# Tasks to complete
**1.** List every statistic in the Wizards article that is credited to Cleaning the Glass, along with the player each one describes.
**2.** Answer these questions using the Wizards article:
(a) What is the projected salary cap number?
(b) For how many seasons is Thomas Bryant on a team-friendly contract?
(c) Who will take over the point guard role that Tomas Satoransky filled?
**3.** Continue the Wizards article from its final sentence.

# Excerpt provided
The options to improve the team in the short-term will be limited. They are hard-capped for this season and will have no more than 16 million in cap space for the coming summer, should the projected salary cap number of $116 million remain unchanged.

The plan for the next two seasons will likely be to foster internal development, while remaining somewhat competitive with Beal and any veterans they can add to the fringes. There is excitement about rookie first-round pick Rui Hachimura, who had a nice showing in the FIBA World Cup and thus far in preseason.

The Wizards also have Troy Brown Jr. and Moritz Wagner on their rookie contracts for the next two seasons.  Brown, particularly, showed an ability to finish at the rim and draw fouls last season. He shot 70 percent at the rim and drew shooting fouls on 9.8 percent of his shot attempts. Those numbers were in the 90th and 71st percentile for his position, respectively, per Cleaning the Glass.

If Brown and Hachimura can blossom into a starting quality wing duo, the Wizards’ future outlook could gain a little optimism.  

The team will also have Thomas Bryant on a team-friendly contract for the next three seasons. The 22-year-old center showed flashes of ability to not only fill a rim-running role in the pick-and-roll last season, but to space the floor as well.  Bryant finished 80 percent of his shots at the rim, and shot a serviceable 34 percent from beyond the arc, per Cleaning the Glass.

Encouragingly, the Wizards offense scored at a top-three level when Beal and Bryant shared the court without Wall last season. Tomas Satoransky, who ran point guard during most of those minutes, is no longer here. Ish Smith will slide into that role, and while his speed and passing are helpful, he will not space the floor as Satoransky did.  

That spacing loss could be offset with the addition of three-point marksman Davis Bertans, who will operate as a stretch four next to Bryant. There is also the option of running Beal at the point, an experiment that was successful in limited minutes last season.

Bertans and fellow signee C.J Miles will both provide spacing and a veteran presence to the lineup, but both are on one-year deals. It is likely that the Wizards will continue to sign veterans to short-term deals going forward to round out their core.

With all that said, the ceiling for this Wizards team this season is likely the eighth seed in the East. The defense will still be an issue this season unless the younger players, specifically Bryant, take massive leaps on that end.

(Dataset entries)
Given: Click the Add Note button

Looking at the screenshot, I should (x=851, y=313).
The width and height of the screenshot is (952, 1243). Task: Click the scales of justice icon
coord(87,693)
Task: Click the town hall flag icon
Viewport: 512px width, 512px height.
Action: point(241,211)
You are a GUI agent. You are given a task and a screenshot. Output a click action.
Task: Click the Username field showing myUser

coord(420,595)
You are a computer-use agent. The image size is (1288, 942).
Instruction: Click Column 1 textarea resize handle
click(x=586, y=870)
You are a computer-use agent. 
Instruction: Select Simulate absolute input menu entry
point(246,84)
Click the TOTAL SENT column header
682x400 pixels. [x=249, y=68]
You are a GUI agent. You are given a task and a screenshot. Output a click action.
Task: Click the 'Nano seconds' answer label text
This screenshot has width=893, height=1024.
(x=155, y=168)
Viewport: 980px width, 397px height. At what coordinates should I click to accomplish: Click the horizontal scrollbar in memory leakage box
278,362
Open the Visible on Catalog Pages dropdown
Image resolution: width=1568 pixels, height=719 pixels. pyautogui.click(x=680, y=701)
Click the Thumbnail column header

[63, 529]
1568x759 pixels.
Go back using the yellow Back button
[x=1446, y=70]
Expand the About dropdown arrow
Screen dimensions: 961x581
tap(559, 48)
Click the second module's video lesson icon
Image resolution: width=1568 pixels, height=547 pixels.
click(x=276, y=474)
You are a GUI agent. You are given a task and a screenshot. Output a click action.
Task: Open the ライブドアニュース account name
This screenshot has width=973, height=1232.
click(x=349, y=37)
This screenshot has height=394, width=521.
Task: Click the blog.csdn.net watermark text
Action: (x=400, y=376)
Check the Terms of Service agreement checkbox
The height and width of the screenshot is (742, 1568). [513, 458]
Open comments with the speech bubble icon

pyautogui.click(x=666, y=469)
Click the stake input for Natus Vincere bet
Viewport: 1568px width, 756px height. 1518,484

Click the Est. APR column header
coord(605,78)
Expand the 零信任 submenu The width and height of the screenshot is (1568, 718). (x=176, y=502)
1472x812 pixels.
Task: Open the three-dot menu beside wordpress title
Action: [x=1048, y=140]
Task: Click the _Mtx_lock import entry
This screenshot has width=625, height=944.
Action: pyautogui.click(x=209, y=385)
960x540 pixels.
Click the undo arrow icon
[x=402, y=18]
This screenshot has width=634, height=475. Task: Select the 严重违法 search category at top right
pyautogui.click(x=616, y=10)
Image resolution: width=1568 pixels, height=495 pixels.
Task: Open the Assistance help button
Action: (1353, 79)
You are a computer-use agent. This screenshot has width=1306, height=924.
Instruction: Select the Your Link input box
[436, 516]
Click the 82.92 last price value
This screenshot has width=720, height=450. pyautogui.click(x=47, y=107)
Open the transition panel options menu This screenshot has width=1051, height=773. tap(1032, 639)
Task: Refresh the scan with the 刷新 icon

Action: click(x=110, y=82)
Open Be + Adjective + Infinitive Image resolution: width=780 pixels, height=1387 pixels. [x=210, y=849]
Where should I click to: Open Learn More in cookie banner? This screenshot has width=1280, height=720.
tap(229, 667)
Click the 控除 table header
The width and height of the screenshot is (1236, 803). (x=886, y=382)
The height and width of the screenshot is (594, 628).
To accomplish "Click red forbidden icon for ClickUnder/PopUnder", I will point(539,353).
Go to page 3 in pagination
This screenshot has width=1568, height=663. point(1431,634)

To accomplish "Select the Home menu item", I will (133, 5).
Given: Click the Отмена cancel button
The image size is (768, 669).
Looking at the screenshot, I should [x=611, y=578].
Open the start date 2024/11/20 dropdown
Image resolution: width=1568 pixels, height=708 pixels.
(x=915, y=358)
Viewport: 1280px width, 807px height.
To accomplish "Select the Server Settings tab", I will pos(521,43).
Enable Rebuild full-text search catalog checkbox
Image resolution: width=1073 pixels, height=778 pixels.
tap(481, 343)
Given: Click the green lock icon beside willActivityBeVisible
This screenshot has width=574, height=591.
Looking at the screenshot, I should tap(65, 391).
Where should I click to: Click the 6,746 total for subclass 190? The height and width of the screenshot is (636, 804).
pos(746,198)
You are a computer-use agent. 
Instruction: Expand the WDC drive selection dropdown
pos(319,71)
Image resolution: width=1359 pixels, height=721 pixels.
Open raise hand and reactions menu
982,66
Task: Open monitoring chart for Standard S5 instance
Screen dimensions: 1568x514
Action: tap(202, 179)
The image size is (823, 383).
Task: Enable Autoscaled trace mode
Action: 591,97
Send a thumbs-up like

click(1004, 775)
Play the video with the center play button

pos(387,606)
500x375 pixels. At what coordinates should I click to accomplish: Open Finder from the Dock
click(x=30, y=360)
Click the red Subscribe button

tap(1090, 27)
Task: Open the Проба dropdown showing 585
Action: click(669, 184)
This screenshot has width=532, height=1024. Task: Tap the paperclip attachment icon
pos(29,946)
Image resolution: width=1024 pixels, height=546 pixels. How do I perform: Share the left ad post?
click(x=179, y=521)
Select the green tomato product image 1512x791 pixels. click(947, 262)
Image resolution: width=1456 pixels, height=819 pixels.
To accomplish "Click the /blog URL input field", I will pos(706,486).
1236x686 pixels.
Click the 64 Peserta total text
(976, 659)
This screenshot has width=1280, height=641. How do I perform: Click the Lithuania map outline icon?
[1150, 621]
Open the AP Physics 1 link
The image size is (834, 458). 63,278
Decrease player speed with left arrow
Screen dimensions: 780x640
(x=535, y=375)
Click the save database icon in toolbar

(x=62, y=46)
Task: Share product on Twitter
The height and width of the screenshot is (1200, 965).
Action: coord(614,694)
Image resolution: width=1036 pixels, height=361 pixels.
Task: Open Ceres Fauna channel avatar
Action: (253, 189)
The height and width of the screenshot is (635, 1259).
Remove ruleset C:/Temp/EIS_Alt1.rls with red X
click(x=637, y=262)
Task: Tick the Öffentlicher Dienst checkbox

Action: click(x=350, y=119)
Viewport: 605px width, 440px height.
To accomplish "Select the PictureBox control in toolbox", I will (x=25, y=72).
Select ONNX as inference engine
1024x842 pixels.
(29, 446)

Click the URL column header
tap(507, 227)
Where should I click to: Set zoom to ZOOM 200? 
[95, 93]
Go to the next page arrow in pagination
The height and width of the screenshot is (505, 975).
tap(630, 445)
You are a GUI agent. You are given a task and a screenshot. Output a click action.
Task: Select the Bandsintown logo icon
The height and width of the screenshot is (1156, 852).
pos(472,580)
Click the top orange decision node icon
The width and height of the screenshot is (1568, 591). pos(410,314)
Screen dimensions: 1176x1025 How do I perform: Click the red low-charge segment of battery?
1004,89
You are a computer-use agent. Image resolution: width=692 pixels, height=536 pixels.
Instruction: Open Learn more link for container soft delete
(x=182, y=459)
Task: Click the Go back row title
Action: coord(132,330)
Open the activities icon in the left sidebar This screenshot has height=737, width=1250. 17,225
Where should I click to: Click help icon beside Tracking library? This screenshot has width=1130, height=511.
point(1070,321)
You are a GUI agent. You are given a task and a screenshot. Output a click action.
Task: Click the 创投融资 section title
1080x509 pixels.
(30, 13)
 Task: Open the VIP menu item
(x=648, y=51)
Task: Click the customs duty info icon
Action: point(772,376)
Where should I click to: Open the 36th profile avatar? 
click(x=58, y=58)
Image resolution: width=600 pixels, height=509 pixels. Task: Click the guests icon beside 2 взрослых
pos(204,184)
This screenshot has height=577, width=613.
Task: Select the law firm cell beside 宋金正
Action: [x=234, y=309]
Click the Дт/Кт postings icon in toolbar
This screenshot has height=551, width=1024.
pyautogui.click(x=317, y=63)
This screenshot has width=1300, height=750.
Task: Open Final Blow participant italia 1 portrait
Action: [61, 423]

# Answers for this exercise
**1.**
- Troy Brown Jr.: shot 70 percent at the rim (90th percentile for his position)
- Troy Brown Jr.: drew shooting fouls on 9.8 percent of his shot attempts (71st percentile for his position)
- Thomas Bryant: finished 80 percent of his shots at the rim
- Thomas Bryant: shot 34 percent from beyond the arc

**2.**
(a) $116 million
(b) Three
(c) Ish Smith

**3.**
The expected mediocrity will require smart drafting by Washington going forward. Hachimura looks like a decent pick at 9th overall, but it would be unwise to make any declarations at this stage.  It is also very difficult to consistently hit on late lottery to mid-first round draft picks.  

If the Wizards do manage to draft well, they could build themselves a solid core to develop over the next few years while they wait out Wall’s contract and hoard cap space for the summer of 2023.  Anything Wall can provide after his return from the injury would be a bonus.

The possibility of a trade down the line still remains as well. Beal made it clear he was committed to staying with the Wizards, but there is ample evidence as to how quickly things can change in the NBA.  Another lottery season or two and what once seemed like a strong long-term plan could feel like a lost cause.  

But, assuming Beal and the Wizards are both true to their word and stay in this for the long haul, the team will need to bank on internal development and hope for some good luck. The size of both Beal and Wall’s contracts will make it nearly impossible to bring on another star, even without factoring in the tall task of convincing such a player to relocate to D.C.

First-year GM Tommy Sheppard has a long road ahead, but the first step of signing Beal signaled a commitment to the team’s star and could help foster a culture to build on over the next few seasons. While 2023 is a ways away, the team does have a long-term plan in place to field a solid team around Beal while developing young players in the meantime.

In the NBA, it is impossible to say if this vision will pan out, but having any vision at all is half of the battle.